Passage shown:
I’d always been told that becoming a mom would change my life in unpredictable and dramatic ways. But I expected things like lack of sleep, being boring to those who do not have children, and getting fat(ter). I did not expect a new phase in my reading choices, although in hindsight each of my major life transitions has resulted in a new favorite book genre.
As a child, I was a fan of Nancy Drew and Trixie Belden mysteries … so much that I was forbidden by my 4th grade teacher to use any of them for book reports. As I neared my tween years, my reading choices gave way to coming of age novels like those by Judy Blume, Norma Fox Mazer, and Cynthia Voight. My teen years were filled with horror books by Steven King and Dean Koontz, and simply twisted books like the Flowers in the Attic Series. No, I wasn’t really a happy teen, and this was reflected in my reading choices.
As an adult, I’ve been a fan of the suspense/thriller genre, esp. legal thrillers by John Grisham, Nancy Taylor Rosenberg, and Scott Turow. My early thirties saw a brief period where I devoured chick-lit. Probably due to my own relationship struggles and coming to terms with being thirty (remember when that seemed SO old?).
In recent years, I’ve turned to primarily non-fiction with a focus on the social sciences, popular science, and women’s studies. Favorites including books by Mary Roach (Stiff) and Malcolm Gladwell (Blink, Tipping Point). Much of this has coincided with my renewed interest in education and my specific area of study which involves better understanding humans in order to design better user interfaces for them.

Work item:
In the passage on reading choices, rewrite the part from "As a child, I" to "my reading choices.", renaming "coming of age novels" as "young adult novels".

Excerpted data:

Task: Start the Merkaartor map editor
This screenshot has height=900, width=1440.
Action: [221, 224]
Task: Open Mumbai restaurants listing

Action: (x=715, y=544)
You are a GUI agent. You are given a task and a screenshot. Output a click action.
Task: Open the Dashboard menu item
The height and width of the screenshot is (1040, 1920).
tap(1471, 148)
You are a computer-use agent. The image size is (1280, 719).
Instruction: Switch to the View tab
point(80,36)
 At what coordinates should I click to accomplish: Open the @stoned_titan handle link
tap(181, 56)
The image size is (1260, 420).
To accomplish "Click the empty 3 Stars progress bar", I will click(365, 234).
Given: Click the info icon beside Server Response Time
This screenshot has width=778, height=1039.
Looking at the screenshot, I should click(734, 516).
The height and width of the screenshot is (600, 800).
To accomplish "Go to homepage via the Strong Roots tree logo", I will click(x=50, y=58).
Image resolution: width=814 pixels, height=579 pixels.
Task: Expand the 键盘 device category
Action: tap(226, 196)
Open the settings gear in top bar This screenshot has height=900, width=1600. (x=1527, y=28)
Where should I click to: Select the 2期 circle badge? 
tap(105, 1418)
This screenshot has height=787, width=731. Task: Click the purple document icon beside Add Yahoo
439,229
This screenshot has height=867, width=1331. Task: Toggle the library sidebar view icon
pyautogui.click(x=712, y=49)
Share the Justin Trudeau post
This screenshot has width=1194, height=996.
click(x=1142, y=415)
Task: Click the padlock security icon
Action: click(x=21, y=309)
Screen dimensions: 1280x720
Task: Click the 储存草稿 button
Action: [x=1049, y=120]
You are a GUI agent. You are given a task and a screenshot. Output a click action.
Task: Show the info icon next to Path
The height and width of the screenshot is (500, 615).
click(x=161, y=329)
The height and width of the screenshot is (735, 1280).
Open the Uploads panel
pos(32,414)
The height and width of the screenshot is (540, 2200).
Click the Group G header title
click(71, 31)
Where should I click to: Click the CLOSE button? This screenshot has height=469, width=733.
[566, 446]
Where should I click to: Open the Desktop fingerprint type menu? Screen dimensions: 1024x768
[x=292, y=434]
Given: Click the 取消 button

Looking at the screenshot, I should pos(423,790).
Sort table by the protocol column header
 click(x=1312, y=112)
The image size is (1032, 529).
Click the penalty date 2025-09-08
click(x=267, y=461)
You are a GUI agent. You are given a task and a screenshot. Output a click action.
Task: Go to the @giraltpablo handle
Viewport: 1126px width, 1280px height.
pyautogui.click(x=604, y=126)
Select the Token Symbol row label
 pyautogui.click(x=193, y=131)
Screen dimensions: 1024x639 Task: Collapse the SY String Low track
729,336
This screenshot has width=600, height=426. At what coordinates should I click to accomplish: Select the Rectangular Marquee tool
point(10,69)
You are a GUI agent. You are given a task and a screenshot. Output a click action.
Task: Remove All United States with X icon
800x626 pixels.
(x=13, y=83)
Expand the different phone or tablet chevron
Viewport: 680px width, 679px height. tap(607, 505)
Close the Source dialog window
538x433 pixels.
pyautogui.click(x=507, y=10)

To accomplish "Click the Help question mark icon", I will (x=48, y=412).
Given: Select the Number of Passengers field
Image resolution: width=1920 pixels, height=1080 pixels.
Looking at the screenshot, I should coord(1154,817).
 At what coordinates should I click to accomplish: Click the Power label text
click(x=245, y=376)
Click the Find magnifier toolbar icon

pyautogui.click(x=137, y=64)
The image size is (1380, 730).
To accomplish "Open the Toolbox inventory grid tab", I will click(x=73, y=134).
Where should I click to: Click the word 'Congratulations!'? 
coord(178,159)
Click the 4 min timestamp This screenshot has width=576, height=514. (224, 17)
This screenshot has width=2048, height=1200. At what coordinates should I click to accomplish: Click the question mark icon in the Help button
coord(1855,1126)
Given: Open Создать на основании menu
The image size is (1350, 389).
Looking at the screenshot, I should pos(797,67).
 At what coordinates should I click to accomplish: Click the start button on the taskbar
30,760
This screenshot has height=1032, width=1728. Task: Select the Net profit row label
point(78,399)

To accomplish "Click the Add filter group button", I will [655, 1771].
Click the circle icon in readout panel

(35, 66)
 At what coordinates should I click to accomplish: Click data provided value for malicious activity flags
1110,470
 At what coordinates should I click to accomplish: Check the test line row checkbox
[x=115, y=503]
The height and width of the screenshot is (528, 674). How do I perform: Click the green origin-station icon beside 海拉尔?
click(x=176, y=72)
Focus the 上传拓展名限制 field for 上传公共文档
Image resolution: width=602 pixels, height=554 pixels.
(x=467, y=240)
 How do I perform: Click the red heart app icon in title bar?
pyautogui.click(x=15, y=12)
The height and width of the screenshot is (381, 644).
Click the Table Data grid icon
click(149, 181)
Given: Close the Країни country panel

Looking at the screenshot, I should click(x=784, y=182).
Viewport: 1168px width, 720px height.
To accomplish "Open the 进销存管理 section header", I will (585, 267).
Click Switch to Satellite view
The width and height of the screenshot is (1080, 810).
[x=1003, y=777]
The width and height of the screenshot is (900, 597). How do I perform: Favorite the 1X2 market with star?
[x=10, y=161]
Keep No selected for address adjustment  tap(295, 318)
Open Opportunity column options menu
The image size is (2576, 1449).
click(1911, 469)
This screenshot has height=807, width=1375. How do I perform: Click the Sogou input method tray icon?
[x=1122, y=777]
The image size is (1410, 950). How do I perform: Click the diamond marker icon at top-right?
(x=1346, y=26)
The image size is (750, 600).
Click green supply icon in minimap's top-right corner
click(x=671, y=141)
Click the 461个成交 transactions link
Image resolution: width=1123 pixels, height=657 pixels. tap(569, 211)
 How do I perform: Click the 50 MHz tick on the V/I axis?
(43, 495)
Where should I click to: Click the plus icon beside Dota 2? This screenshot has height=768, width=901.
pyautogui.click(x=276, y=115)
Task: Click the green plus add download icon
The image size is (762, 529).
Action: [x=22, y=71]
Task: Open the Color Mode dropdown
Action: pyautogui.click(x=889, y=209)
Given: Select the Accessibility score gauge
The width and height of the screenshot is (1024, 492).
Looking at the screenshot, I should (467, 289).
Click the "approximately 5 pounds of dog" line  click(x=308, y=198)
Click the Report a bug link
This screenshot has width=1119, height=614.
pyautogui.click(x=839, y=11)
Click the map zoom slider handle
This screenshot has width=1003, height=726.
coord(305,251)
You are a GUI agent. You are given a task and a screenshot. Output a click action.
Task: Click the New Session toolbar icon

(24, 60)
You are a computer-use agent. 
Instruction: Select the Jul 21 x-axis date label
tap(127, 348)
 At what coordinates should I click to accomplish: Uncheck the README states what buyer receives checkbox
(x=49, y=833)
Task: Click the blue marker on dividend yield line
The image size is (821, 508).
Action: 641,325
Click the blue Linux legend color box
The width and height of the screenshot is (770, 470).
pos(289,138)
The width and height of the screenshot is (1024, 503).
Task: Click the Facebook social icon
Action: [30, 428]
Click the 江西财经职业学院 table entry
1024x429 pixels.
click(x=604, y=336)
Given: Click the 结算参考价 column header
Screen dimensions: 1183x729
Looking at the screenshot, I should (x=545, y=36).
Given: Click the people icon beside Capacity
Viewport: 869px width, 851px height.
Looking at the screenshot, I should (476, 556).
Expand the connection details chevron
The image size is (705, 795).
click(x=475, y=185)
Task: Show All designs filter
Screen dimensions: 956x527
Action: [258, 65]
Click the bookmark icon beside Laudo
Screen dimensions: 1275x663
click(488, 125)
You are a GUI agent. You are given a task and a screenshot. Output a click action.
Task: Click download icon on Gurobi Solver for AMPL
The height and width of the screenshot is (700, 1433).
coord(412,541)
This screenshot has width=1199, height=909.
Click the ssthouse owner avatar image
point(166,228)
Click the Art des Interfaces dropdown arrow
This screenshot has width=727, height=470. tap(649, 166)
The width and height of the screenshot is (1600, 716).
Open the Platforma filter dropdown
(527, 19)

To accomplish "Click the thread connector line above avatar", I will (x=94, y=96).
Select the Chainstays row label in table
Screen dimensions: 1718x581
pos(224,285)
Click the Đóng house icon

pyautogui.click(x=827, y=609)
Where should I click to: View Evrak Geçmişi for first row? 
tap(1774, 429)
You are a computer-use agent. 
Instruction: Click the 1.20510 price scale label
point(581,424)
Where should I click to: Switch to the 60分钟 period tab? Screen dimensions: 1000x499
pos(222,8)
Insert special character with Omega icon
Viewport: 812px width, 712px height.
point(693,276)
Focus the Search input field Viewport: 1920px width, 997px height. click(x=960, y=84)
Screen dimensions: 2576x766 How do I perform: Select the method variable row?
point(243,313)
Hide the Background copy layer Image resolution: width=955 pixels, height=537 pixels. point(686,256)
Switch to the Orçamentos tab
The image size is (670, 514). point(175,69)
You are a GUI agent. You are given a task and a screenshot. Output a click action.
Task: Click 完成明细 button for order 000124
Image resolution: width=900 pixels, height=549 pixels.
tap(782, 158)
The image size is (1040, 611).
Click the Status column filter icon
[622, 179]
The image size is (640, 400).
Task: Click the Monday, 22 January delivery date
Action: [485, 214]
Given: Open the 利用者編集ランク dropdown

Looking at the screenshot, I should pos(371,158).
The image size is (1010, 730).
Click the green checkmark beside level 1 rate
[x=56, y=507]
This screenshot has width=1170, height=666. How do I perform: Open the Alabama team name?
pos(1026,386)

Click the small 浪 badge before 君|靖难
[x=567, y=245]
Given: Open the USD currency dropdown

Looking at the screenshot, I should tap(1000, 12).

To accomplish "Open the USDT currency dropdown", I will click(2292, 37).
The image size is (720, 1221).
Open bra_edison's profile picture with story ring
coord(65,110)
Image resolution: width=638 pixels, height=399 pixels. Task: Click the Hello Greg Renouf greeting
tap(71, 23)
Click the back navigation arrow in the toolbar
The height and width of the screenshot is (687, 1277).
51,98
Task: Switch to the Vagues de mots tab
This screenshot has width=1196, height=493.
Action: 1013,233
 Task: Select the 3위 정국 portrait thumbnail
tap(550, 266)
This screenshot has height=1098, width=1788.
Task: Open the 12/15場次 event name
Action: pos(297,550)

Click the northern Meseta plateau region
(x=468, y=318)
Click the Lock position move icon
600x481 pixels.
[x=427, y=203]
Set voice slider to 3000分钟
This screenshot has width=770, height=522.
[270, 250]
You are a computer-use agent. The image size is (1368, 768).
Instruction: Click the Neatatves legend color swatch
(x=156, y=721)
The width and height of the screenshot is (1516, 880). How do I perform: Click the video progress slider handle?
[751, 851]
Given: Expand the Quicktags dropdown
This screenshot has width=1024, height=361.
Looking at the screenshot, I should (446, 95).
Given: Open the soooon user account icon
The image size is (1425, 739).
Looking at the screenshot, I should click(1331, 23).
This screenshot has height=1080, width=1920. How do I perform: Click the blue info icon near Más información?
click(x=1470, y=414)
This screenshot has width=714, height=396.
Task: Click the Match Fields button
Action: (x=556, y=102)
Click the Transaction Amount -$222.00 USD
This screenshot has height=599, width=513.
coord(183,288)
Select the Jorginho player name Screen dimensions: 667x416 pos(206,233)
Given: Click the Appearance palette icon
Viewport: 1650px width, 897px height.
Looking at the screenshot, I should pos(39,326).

Answer box:
As a child, I was a fan of Nancy Drew and Trixie Belden mysteries … so much that I was forbidden by my 4th grade teacher to use any of them for book reports. As I neared my tween years, my reading choices gave way to young adult novels like those by Judy Blume, Norma Fox Mazer, and Cynthia Voight. My teen years were filled with horror books by Steven King and Dean Koontz, and simply twisted books like the Flowers in the Attic Series. No, I wasn’t really a happy teen, and this was reflected in my reading choices.